This research guide is intended to provide a brief overview of the annual Charro Days festival held in Brownsville. Researchers may find it useful to finding primary and secondary sources among our collections to aid them. It also includes links to external resources for further inquiry.


Charro Days is an annual festival that takes place in late February in Brownsville, Texas. The first Charro Days was celebrated in February 1938 as a means by local businessmen to spur the economy and tourism by commemorating Mexican heritage on both sides of the Rio Grande. "Charro" refers to the Mexican gentleman or cowboy dressed elegantly and traditionally. The celebrations, including Mr. Amigo and Sombrero Festival, last for several days and visitors and residents dress for the occasion.

Charro Days Image Gallery

Young girl in goat-drawn buggy, Charro Days, 1939

BROWNSVILLE HISTORY HARVEST 2014. A photograph of a girl in a carriage during the 1939 Charro Days celebration in Brownsville. The carriage has a goat attached to it.
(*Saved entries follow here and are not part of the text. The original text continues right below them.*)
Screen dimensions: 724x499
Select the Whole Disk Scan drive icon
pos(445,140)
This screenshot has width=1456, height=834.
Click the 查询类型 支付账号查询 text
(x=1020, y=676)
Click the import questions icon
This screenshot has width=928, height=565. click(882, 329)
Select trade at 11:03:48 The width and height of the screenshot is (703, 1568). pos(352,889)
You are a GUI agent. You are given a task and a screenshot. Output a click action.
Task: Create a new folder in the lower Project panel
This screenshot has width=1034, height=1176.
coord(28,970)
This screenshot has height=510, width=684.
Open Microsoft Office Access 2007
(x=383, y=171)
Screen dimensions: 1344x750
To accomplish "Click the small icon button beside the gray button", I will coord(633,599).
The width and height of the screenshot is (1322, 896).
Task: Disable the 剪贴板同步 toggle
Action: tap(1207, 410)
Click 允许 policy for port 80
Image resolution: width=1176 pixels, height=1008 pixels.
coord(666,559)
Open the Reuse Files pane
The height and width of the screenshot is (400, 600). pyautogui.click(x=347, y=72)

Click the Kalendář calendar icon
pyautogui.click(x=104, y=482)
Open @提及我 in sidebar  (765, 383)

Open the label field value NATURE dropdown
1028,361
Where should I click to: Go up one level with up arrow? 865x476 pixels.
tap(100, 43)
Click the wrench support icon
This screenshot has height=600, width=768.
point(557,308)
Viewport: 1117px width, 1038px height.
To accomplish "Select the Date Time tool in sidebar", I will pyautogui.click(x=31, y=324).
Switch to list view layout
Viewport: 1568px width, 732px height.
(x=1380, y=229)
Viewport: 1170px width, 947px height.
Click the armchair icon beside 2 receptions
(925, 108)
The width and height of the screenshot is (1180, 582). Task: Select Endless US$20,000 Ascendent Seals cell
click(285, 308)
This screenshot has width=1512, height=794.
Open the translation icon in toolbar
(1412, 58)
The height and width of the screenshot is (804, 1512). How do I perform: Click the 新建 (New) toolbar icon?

Cisneros Ruiz Family Photo, Charro Days, 1951

BROWNSVILLE HISTORY HARVEST 2014. Cisneros Ruiz (Charro Days), 1951

Charro Days festival portrait of Cisneros Ruiz family taken in Matamoros, Mexico.

Ford Lockett, Charro Days, 1939

BROWNSVILLE HISTORY HARVEST 2014. Ford Lockett, 1939 - 1993

Ford Lee Lockett (4, left) and Perry Steele on Hays Street for Charro Days.

Ford and Isabel Lockett, Charro Days, 1939

BROWNSVILLE HISTORY HARVEST 2014. Ford Lockett, 1939 - 1993

Ford Lee Lockett (4, left) and his mother Isabel for Charro Days; taken in 1939; in Brownsville, Texas. 4.7" x 3.5"

Newspaper clipping

Américo Paredes, Chelo Silva and Mario Mendoza sing at Charro Days 1942

Newspaper clipping, Valley Morning Star, Harlingen, Texas · Wednesday, February 04, 1942

Charro Days Organizations

Charro Days Fiesta logo

Charro Days, Inc. was established January 22, 1958 as a domestic nonprofit corporation in Brownsville, TX. The corporation was formed for education purposes and dedicated to the goodwill and information in the U.S. regarding Mexico and other Latin American countries.

Mr. Amigo Association logoThe Mr. Amigo Association operates as a 501(c)3 non-profit in Brownsville, TX with a mission "to celebrate the shared culture, friendship, and family that unite the border cities of Brownsville, Texas and Matamoros, Mexico." Originally established by the Brownsville Chamber of Commerce in an effort to promote relations between the United States and Mexico, Mr. Amigo honors the unique relationship of the two border cities Brownsville and Matamoros. Each year a Mexican citizen who exemplifies this bi-national friendship is invited to serve as "Mr. Amigo".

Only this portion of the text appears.